On Thu, Nov 27, 1997 at 11:28:04AM +0000, Richard Woolcock wrote:
> Appologies for the length of the examples in this mail...
> 
> Adam Wiggins wrote:
> > 
> > [Richard Woolcock:]
> > > > of winning.).  A T-Rex just sees 100-200 pound of fresh USDA grade A
> > > > human.
> > >
> > > So called 'Intelligent' mobs should go for the weakest opponent.
> > 
> > They should?  I consider myself intelligent, yet I always consider
> > the most dangerous opponent to be my first target in a combat
> > situation.
> 
> Hmmmm I'm not sure now.  Certainly, you'd be more worried about the
> most dangerous opponent, but equally, which would you rather have?

[scenarios deleted]

I worked out the math behind this a while back, and given some assumptions,
it doesn't matter what order.

If you assume that you have several opponents who:

1) Fight to the death
2) Always do the same amount of damage, while living
3) Do damage in proportion to what it takes to kill them

Then it doesn't matter what order you attack them in.

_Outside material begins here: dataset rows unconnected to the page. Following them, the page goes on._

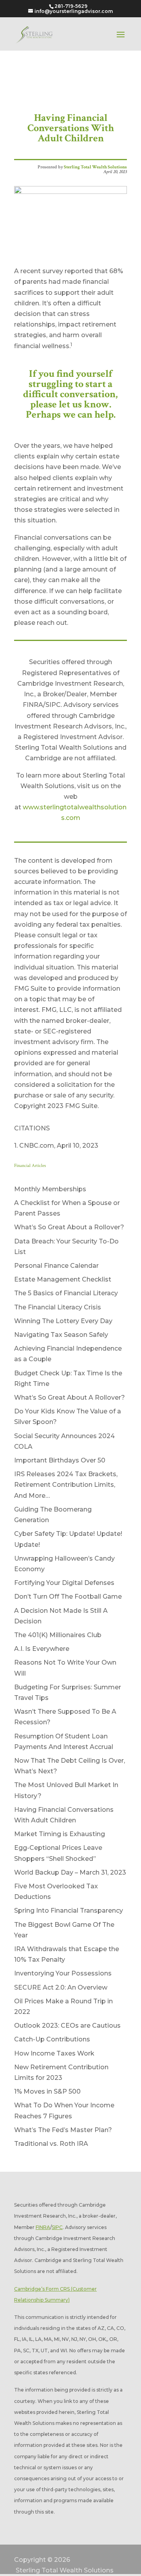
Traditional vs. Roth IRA (51, 2143)
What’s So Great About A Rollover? (69, 1397)
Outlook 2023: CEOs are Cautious (67, 2025)
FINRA (43, 2227)
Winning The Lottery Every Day (63, 1321)
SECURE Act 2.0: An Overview (60, 1987)
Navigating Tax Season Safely (61, 1334)
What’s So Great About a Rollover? (69, 1227)
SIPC (57, 2227)
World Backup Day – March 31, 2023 (70, 1872)
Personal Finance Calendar (56, 1265)
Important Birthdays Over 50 (59, 1460)
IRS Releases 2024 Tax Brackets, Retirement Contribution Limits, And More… (66, 1484)
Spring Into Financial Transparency (68, 1910)
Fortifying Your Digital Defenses (64, 1582)
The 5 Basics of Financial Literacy (66, 1293)
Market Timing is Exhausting (59, 1834)
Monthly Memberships (50, 1189)
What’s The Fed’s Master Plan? (63, 2130)
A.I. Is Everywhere (41, 1648)
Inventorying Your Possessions (63, 1973)
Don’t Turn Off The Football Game (68, 1596)
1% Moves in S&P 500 (47, 2091)
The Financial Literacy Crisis (57, 1307)
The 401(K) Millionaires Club (57, 1635)
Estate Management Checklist (62, 1279)
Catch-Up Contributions (52, 2039)
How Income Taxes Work (54, 2053)
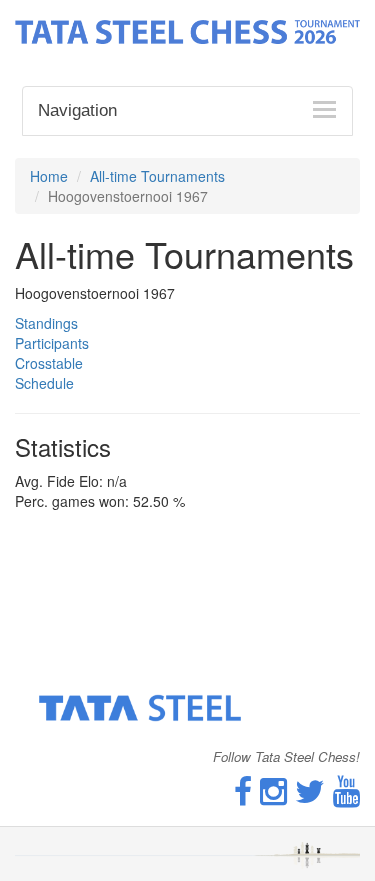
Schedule (44, 383)
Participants (52, 343)
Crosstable (49, 363)
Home (49, 176)
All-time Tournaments (157, 176)
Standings (46, 323)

To see why, consider a graph of damage done over time:

(example of 2 1-unit attackers and a 2-unit attacker)

+---+         +-+           +-+
|* *|         |*|           |*|
|   |         +-+---+       +-+-+
|* *|    vs.  |* * *|  vs.  |* *|
+---+-+       |     |       +---+---+
|* * *|       |* * *|       |* * * *|
+-----+-+     +-----+-+     |       |
|* * * *|     |* * * *|     |* * * *|
+-------+     +-------+     +-------+

time ---->

Each order has 11 *'s.  This is because no matter what the ordering, opponents
will always be doing damage in the lower left triangle, and each individual
will add another triangle in the upper right.  Rearranging the added triangles
doesn't change the area (total damage).

If the assumptions don't hold, then strategy emerges.

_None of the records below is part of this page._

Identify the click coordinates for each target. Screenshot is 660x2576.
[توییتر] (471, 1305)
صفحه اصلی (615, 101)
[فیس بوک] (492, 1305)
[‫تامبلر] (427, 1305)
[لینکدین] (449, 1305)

If your opponents may not fight to the death, then killing one quickly may
cause some to run away.  Likewise, if you can flee, killing some before you
run makes the next fight easier.

If damage dealt reduces in proportion to heath, then it really doesn't matter
who you hit when -- there aren't any extra triangles as above.  If slower
or faster, then you need to kill quickly, or hit everyone, depending.

If opponents aren't all equally effective in proportion to their health,
then kill the flimier/more dangerous ones first.

For programming less intelligent monsters, I'd recommend having them pick
an opponent at random, and then try to finish them off.  This makes any
strategy attacking them risky for an individual.